Franco Verdi: amico, poeta, studioso insospettabile, artista sperimentale, ci ha lasciati per incontrare in altra parte da noi, gli "arcani" astri dell'Invisibile (da un fato di inquieta polvere a una serena ri - esistenza?).

La sua distanza da questo mondo è sacralizzata dalle sofferenze subìte in terra, strettamente legate al corpo, alla vita, ad un oscuro presente che impedisce al futuro di farsi continuità nella lotta intrapresa, e favola eminente per la sua stessa vocazione alla creatività e agli studi, per esempio, sul romanticismo filosofico e letterario tedesco ( maestri Arturo Massolo e Leone Traverso) ai quali si era dedicato da sempre; sull'argomento un giorno abbiamo conversato alla redazione della Bompiani, con Enrico Filippini, noto traduttore della materia.
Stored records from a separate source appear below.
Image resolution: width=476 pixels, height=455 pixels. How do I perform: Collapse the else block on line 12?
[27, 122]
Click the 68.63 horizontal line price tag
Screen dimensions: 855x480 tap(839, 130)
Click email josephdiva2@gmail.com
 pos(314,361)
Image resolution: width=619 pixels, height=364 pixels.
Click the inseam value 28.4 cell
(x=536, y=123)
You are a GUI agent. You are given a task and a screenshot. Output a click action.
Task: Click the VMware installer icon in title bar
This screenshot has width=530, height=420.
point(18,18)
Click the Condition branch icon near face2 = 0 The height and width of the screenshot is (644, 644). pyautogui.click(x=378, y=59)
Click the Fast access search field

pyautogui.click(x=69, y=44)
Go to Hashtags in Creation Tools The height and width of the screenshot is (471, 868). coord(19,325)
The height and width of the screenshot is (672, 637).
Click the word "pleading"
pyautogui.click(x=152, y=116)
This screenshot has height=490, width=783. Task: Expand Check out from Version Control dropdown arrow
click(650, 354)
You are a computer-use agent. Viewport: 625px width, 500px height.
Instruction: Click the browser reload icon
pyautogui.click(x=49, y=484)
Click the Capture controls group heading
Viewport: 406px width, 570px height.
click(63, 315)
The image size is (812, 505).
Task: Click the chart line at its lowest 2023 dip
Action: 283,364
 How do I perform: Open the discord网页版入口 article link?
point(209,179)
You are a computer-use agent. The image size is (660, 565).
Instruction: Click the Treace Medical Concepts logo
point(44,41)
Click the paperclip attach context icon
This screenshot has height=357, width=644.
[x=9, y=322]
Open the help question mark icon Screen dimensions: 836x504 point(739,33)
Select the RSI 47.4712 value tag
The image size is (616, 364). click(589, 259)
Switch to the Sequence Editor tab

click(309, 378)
Nella collana di poesia "La curva catenaria" del "Laboratorio delle Arti" di Milano, avevo pubblicato di lui La voce degli astri (1983), una silloge significativa, non conformista. Altre poesie erano state pubblicate in sillogi diverse e nella raccolta intitolata Aperti in squarci nel 1966, che a sua volta aveva dato il titolo alla rivista omonima: "Aperti in squarci" (ispirata da un'originale pubblicazione milanese: Humandesign a cui collaboravamo su temi e strutture di poesia e d'arte oggi). Franco, iinsieme ai veronesi Flavio Ermini e il compianto Silvano Martini, era l'anima dell'iniziativa "Aperti in squarci". Da essa nascerà quell'Anterem ascrivibile a un rarefatto elenco di pubblicazioni che hanno raggiunto una risposta diffusa nel clima della ricerca letteraria, e nella stessa difficile oasi dell'internazionalità.

Erano i tardi Anni Sessanta e Franco Verdi ha continuato con Com'è necessario e nelle regole (1967), 4 movimenti per un significato (1968),In principio non era così (nastro magnetico di poesia fonetica, 1969, e il fermento culturale era vivo e attivo, così come l'urto sociale e pubblico veemente e caparbio.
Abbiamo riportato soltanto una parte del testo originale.